*Problem to work on:* From the data that follows, copy every line with the string "title".
+++ Input records
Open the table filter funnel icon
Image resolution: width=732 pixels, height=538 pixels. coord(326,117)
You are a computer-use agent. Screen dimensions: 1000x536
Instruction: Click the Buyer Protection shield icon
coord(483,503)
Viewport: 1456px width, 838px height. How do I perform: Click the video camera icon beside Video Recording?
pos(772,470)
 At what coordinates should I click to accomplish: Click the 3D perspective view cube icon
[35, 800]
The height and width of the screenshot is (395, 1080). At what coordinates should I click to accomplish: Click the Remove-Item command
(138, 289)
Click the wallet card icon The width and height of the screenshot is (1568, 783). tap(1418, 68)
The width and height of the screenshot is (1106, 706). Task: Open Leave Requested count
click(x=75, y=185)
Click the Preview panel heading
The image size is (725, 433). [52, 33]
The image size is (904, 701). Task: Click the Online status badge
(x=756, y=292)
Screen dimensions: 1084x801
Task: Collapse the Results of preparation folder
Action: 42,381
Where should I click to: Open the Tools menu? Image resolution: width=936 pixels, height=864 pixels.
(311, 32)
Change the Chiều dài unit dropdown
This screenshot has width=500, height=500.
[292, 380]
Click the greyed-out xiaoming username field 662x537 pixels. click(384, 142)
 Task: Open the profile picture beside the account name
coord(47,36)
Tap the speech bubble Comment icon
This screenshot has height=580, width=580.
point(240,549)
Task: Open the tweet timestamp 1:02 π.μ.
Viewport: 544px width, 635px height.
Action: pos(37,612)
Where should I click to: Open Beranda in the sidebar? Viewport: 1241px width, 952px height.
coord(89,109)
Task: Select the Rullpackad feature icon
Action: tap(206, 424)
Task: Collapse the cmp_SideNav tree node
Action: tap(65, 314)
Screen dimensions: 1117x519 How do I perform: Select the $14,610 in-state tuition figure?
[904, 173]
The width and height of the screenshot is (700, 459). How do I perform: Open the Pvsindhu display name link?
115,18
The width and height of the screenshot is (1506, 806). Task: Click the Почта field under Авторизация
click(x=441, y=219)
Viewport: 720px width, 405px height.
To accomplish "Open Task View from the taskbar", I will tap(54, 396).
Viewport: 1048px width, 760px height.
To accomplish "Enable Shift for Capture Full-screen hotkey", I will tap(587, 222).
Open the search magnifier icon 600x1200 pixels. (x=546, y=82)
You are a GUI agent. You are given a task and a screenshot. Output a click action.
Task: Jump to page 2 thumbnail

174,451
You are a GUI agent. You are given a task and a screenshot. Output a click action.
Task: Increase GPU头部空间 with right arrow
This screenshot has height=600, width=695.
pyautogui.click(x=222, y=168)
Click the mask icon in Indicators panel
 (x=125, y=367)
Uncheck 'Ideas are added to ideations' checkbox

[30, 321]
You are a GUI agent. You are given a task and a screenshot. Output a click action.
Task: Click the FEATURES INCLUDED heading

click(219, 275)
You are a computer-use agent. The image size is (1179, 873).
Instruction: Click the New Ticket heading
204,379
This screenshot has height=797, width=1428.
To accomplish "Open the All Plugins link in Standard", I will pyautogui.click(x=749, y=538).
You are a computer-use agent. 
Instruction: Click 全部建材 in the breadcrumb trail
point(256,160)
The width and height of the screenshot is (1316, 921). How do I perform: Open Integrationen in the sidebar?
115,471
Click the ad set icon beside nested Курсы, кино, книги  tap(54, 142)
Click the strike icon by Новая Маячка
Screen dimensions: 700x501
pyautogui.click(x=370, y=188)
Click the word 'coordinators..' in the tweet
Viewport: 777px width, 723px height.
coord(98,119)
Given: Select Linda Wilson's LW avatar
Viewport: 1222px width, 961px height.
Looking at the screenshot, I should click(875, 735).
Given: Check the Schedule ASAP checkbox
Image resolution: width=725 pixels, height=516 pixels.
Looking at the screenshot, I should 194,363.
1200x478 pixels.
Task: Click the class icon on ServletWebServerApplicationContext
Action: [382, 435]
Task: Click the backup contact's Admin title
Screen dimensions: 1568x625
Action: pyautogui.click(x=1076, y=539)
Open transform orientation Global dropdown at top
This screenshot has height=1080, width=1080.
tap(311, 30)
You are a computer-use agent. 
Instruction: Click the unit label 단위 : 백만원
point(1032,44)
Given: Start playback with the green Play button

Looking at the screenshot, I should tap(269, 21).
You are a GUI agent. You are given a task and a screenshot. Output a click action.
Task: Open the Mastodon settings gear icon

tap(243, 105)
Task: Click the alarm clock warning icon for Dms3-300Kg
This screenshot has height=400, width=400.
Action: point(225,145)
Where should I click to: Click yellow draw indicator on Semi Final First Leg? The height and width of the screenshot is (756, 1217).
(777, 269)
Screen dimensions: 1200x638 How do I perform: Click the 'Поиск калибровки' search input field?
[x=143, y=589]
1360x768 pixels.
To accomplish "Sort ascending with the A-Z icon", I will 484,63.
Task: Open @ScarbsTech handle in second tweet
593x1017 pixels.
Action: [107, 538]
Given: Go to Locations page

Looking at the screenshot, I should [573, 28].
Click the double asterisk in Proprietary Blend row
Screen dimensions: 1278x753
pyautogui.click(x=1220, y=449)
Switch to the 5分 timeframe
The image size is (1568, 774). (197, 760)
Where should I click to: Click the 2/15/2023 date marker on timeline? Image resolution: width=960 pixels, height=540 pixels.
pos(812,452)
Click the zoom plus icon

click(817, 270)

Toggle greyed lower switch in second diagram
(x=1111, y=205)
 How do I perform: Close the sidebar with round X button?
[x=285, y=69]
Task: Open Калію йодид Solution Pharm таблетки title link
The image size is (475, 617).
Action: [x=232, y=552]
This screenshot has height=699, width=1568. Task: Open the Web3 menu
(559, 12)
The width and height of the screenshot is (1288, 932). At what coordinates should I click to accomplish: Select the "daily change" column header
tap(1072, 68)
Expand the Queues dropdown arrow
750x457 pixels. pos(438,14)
++++++
*Expected output:*
Task: Click the backup contact's Admin title
Task: Open Калію йодид Solution Pharm таблетки title link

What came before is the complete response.